Oireachtas Joint and Select Committees

Wednesday, 8 February 2023

Joint Oireachtas Committee on European Union Affairs

Fiftieth Anniversary of Ireland’s Accession to the European Community: Discussion

Mr. Tony Connelly:

I agree with what Mr. Montgomery said about the ECJ. This is an extremely difficult issue for the European Union, especially given the strong suspicion among member states that it is an ideological issue brought in by David Frost with the command paper in July 2021, as a kind of a stop to Brexiteer ideologues in the ERG, and that it was not something that had ever been raised by Northern Ireland businesses, stakeholders or even parties, in the talks up to that point. At the same time, anybody I get to speak to who is close to these negotiations say that if they get through all the other issues and get agreement on customs and sanitary and phytosanitary, SPS, checks and if the ECJ thing is the last hurdle before agreements, they will find some form of words or a mechanism.

There has been speculation about having a layer of arbitration somewhere in between in order that if an issue of EU law had to be clarified, it would go to the ECJ and ECJ's opinion would then go to the arbitration layer in between, to say this is the ECJ's orthodoxy on this and that would essentially be binding. However, that is just speculation. I do not know where this will end up. Certainly the ERG will not get its demands that the ECJ be stripped out of the protocol altogether, but it may find some form of words.

I know when I looked at Northern Ireland getting some representation before, certainly to have some kind of observer status at the European Parliament would be difficult, because the fear is that the Catalans might want something similar. One always runs into these problems. There is a joint consultative working group, which is part of the protocol. The UK has been pushing for that layer to be much more active, much sooner, in order that, essentially if the EU is bringing out new legislation or updating existing rules, the machinery will be alerted in quicker time, in order that the UK and Northern Ireland stakeholders can observe and look at what is promised.

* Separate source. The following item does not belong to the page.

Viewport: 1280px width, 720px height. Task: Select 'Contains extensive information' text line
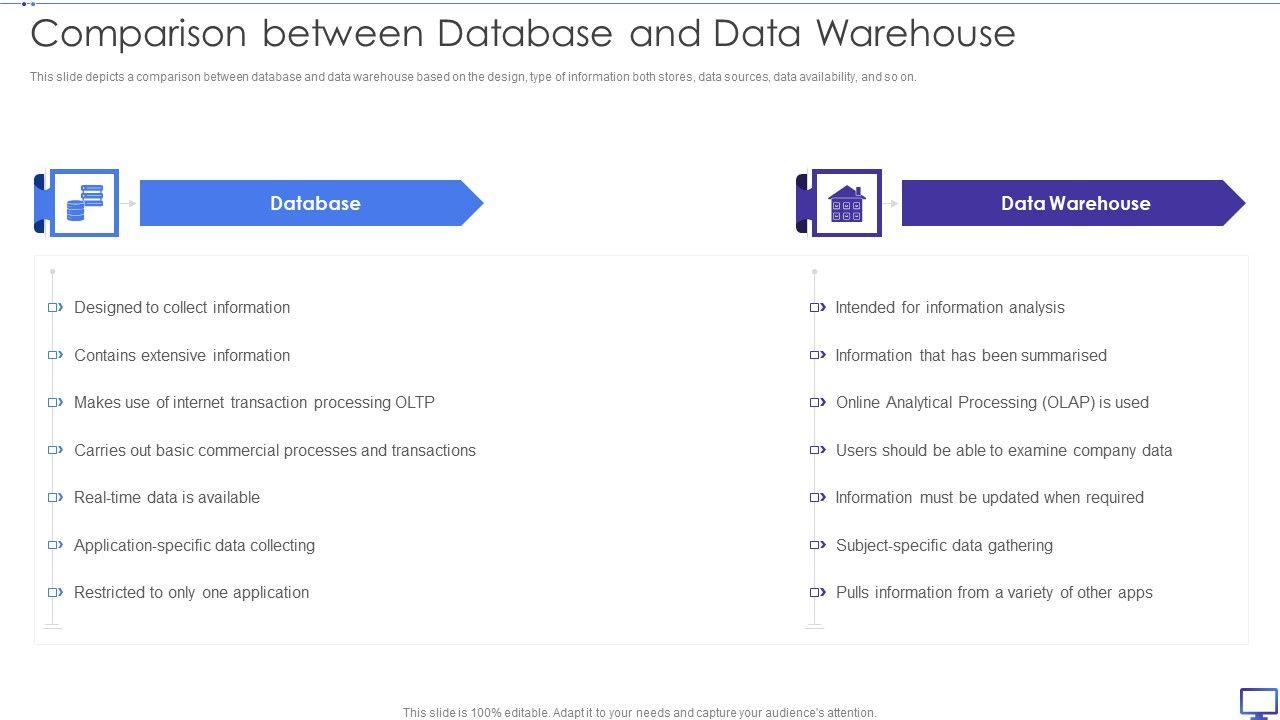pos(182,355)
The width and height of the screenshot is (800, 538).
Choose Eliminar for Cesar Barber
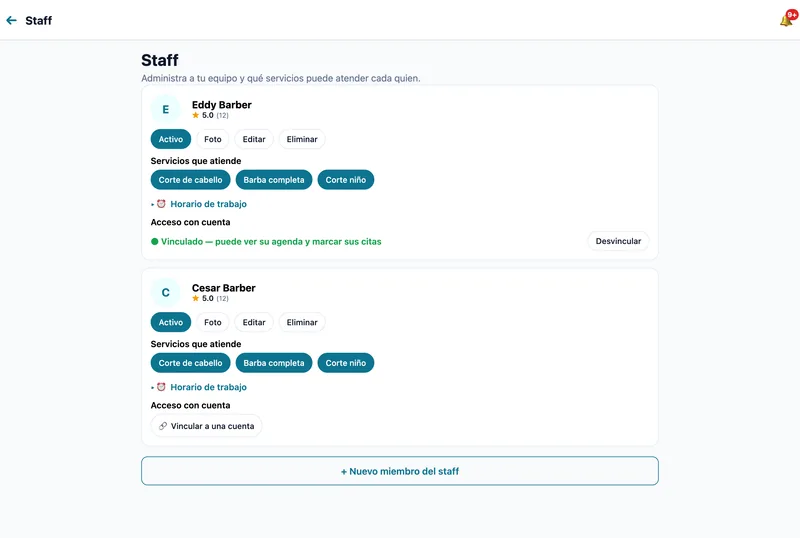[302, 322]
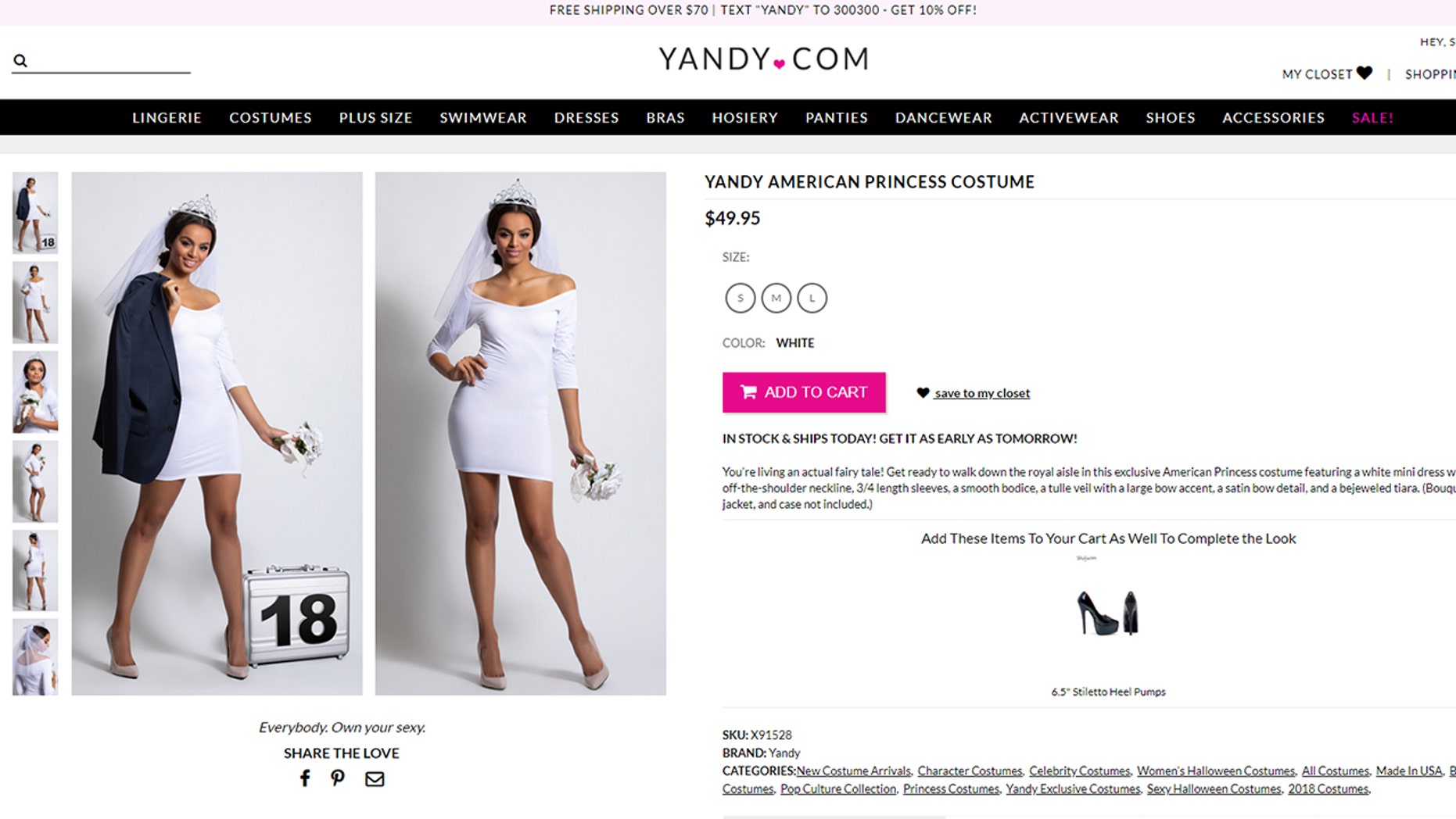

According to the protocol, if there is brand new legislation coming in that does not exist already and which will have an effect on the movement of goods into Northern Ireland, then the UK can raise a flag and object but it would need to have a very good reason to do that. One would have to ask what the existential worry would be for the UK about a particular Bill. I know there are strong issues around medicines, state aid and energy with the cost-of-living crisis at the moment. In the final package, we will see something on what is called governance, which will deal with this question of having some kind of stronger role for Northern Ireland institutions. We just have not seen the detail of that just yet.